Ik heb het ding in mijn vuist. Zij vindt mijn vuist. Haar hand trilt niet, zweet niet. Koele hand. Eerwaarde vader geef mij uw zegen, mijn laatste biecht heb ik gesproken wanneer? Er spatten vonken uit Aurora’s hand. Aansteker doet het niet. Aansteker doet het wel. Met een vlammetje in haar hand staat ze bij het knoppenbord. In alle veterhaakjes van haar laarsjes gloeit een puntje licht. Met de duim van haar andere hand drukt ze op twee knoppen, na elkaar. Ze doet dat krachtig.
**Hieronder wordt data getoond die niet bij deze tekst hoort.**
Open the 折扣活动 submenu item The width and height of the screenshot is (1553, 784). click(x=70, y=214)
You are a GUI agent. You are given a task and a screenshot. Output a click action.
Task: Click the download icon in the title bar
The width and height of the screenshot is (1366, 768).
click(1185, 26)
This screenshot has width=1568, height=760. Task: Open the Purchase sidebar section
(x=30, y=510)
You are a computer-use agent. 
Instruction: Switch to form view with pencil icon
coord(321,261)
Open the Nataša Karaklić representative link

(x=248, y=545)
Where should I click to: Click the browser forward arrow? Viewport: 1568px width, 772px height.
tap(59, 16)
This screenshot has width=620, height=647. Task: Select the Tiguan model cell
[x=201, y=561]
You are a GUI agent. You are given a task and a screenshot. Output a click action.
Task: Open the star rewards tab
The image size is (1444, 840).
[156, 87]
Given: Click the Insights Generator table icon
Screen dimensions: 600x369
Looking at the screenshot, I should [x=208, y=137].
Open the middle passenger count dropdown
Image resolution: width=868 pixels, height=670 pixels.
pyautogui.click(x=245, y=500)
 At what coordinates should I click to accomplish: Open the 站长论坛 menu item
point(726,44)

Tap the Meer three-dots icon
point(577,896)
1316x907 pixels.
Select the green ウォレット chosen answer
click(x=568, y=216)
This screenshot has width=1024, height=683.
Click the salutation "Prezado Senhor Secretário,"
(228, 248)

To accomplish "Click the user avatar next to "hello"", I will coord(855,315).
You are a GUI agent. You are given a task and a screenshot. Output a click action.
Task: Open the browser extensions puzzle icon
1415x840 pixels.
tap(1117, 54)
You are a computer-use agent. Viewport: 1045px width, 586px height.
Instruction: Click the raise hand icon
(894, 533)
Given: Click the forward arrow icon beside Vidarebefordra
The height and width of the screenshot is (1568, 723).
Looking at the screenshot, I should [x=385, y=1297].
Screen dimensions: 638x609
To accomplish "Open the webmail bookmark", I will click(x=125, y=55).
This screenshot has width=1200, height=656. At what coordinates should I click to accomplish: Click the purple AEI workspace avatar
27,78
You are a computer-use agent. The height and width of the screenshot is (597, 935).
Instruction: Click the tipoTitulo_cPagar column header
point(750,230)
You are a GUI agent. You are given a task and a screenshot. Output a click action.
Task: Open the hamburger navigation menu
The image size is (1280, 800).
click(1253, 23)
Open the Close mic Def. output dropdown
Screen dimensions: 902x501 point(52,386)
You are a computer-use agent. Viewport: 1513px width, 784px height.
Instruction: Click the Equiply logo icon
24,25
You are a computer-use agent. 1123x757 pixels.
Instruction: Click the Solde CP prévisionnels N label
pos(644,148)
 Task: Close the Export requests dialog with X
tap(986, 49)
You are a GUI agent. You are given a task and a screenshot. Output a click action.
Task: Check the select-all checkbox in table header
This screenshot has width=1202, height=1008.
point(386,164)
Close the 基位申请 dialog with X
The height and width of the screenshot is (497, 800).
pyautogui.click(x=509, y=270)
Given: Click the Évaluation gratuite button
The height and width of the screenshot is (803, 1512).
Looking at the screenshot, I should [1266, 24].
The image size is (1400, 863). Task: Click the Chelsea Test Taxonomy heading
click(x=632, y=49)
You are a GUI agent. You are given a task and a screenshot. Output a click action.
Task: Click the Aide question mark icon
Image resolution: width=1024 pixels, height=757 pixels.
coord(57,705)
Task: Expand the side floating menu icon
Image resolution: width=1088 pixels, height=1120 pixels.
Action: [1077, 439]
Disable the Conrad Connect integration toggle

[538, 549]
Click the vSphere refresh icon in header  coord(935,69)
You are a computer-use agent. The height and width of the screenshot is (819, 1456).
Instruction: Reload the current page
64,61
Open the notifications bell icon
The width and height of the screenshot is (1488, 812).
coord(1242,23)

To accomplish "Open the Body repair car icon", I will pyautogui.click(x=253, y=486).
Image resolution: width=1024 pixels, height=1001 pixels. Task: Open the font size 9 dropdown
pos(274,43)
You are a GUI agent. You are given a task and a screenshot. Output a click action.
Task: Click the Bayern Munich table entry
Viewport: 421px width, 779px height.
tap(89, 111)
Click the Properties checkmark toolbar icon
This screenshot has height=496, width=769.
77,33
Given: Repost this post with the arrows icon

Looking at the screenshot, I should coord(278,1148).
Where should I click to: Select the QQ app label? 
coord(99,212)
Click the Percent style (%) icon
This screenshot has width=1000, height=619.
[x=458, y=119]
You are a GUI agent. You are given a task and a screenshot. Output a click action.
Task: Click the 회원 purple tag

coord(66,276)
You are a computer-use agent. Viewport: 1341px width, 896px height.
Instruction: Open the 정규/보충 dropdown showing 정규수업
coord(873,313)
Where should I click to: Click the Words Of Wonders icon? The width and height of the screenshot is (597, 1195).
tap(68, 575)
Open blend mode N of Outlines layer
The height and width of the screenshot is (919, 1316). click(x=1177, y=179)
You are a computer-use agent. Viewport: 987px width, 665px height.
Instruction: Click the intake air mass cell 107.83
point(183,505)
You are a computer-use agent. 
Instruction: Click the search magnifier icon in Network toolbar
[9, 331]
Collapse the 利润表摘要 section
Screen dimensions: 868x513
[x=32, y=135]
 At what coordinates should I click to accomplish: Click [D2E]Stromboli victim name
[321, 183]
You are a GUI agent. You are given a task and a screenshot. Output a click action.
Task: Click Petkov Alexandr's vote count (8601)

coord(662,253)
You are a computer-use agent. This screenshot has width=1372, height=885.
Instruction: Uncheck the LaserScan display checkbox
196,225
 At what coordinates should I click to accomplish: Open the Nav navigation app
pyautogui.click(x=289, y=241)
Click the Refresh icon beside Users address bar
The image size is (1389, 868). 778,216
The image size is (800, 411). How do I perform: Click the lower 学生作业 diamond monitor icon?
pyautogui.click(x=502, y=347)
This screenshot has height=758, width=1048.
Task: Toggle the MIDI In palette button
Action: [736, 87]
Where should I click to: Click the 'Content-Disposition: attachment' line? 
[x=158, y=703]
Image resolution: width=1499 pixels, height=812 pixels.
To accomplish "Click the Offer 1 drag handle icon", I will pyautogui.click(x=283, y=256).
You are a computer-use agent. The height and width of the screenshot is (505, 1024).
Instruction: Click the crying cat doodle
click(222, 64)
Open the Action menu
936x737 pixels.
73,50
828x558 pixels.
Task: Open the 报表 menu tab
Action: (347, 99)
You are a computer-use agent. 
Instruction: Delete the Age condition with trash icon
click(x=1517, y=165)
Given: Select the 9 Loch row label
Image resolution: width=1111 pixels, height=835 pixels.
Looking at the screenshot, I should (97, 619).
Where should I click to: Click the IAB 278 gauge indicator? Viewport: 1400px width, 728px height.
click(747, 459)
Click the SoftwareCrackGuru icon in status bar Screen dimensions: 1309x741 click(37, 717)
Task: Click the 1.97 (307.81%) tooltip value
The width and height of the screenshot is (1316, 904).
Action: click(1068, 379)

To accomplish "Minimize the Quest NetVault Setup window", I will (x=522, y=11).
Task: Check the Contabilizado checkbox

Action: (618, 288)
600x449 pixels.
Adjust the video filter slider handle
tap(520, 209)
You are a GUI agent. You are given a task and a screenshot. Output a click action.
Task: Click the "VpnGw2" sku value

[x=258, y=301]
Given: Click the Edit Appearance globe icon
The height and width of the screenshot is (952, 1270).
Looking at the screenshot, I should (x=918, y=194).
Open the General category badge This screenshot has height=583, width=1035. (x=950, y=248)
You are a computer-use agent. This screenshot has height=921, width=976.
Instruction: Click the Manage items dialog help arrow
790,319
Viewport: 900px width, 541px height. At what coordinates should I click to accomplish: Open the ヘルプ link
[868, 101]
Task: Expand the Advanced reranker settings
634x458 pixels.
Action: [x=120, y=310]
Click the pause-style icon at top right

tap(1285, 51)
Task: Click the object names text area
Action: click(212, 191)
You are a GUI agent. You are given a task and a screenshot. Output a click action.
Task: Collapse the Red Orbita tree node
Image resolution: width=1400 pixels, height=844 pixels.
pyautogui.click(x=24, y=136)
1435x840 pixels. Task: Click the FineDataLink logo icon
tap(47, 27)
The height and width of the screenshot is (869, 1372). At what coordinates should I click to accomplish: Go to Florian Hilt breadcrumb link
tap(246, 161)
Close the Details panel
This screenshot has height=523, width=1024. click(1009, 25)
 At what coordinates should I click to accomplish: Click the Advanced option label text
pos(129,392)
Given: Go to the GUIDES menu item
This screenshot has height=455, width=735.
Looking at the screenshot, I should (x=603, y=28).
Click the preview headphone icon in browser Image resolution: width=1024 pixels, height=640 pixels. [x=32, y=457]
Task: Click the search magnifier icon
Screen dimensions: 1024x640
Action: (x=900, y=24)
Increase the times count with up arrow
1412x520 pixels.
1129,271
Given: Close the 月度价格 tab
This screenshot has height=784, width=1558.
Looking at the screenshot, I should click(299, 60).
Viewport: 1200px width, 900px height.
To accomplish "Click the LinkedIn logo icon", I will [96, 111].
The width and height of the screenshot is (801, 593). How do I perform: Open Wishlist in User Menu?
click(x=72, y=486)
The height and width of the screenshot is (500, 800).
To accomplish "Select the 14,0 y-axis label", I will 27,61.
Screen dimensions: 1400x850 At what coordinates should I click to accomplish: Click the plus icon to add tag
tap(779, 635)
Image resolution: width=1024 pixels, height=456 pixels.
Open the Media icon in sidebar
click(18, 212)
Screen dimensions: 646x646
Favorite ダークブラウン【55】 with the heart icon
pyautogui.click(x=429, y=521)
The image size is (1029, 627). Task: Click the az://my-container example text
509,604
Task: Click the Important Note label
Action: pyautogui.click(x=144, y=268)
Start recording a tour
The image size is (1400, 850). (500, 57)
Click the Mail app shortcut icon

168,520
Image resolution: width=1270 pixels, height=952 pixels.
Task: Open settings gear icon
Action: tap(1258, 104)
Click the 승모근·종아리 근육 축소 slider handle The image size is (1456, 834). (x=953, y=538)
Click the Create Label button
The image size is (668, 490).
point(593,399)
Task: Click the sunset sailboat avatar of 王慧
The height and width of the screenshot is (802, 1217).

Onmiddellijk neemt het gonsvolume af. Van sirenesterkte tot ongeveer zoals het klonk voordat de lift tot stilstand kwam, maar toch harder en doordringender. Was het geluid daarjuist een prop die de schedel en het denken tot puilenstoe vulde en verstopte, nu is het een draad die uit beide oren hangt en door de handen van een onzichtbaar aanwezig iemandiets zagend door de schedel heen en weer wordt getrokken, trommelvliesjeuk zowel veroorzakend als verdrijvend. Gelijkertijd gloeien de lichtpunten in de veterhaakjes feller op, verschijnt er valig licht in het leer van de laarsjes, daagt Aurora uit het donker op, eerst haar schapenbontje, dan haar haar, dan haar gezicht, kijkt ze naar mij, zie ik haar staan, – maar het is niet hetzelfde licht van voordat de lift tot stilstand kwam, in het lifthok blijft het spinragachtig duister. In de spiegel ben ik zo goed als kwijt, zo schimmig geeft het glas mij weer. Boven de liftdeur smeult wat lichtglans in de pijl, maar het is niet het rood van rode kerstboomlampjes, een etagenummer is er niet in te zien.
Zie je? Even op de goede knopjes drukken en hup. Als je maar kalm blijft. Kalmte kan je redden, dikke beer, ouwe lul. Nu gaat hij ook weer stijgen, wacht maar even. Dit is een lift met nukjes. Iedereen hier in het gebouw–– Dat zegt ze allemaal, hoor ik dat ze allemaal zegt, zo duidelijk dat het lijkt of ik de woorden lees in plaats van hoor. Op het toontje van moedertje zegt tegen jongetje stil maar, er valt niets te huilen, moemoemoe, zo zegt ze het, maar er is zuchten tussen haar woorden, ook zij heeft haar adem staan inhouden, ook zij heeft het benauwd omdat haar hart zo bonst. Maximum draagvermogen: 500 kg.
We hadden over de trap moeten gaan, zeg ik.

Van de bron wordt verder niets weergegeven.